US Long-Term Ecological Research Network
A. Nutrient Sampling: Refer to the Field Sheet to see which bottles need to be sampled at which depths and the 'Southern Lakes LTER Bottle Codes’ for preservation, filtering, and coding information.
1.     Purge the lines: Whenever sampling from a new depth, the peristaltic pump tubing must be purged of the water from the previous depth. After reaching the proper sampling depth, use a graduated cylinder to measure the volume of water purged before beginning the sampling. Purge at least 1200 mL of water for each 20 meters of tubing. Start sampling from the lake surface and work towards the bottom.
2.     Arrange the sample bottles: All bottles from a particular depth should have been placed in a cooler in the same bag. Be sure to pay attention to filtered and unfiltered bottles.
3.     Rinse each sample bottle 3 times: After purging the tubing, add a small amount of the sampling water to a sample bottle, cap the bottle, shake the bottle to coat the inside with the sampling water, and discard the water. Repeat 2 more times.
4.     Fill the the large pH and the H sample bottles up to the neck. Fill the unfiltered S bottle with 100 mL of sample. The air-excluded unfiltered samples should now be filled, capped, inverted, and tapped to see if any air bubbles rise in the bottle. If there is air in a sample, fill it again until no air exists in the bottle. The air excluded samples are more easily filled at a lower pump speed. All samples should be placed in a cooler with ice.

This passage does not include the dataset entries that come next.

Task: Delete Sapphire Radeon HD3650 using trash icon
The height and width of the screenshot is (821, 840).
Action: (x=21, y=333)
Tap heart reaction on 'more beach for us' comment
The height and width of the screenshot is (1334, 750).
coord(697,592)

5.     For sample bottles which need to be filled with filtered water, first insert a nutrient filter holder onto the end of the pump tubing. Turn the pump to its lowest setting. Purge a new filter by letting a small volume of sample water run through the filter before adding water to a bottle. After rinsing a filtered sample bottles 3 times, fill it to the proper level (see step 4). Switch to a new nutrient filter when the one in use becomes clogged. Also switch filters when starting a new depth and when starting the blind depth.
6.     Before proceeding to the next depth, double check the field sheet to make sure that all nutrient samples (and discrete depth chlorophyll) at a particular depth have been sampled.
B. Chlorophyll Sampling - Discrete Depth: All chlorophyll sampling is done in the field
1.       Discrete depth chlorophyll should be sampled directly before or after the nutrients from the same depth are sampled.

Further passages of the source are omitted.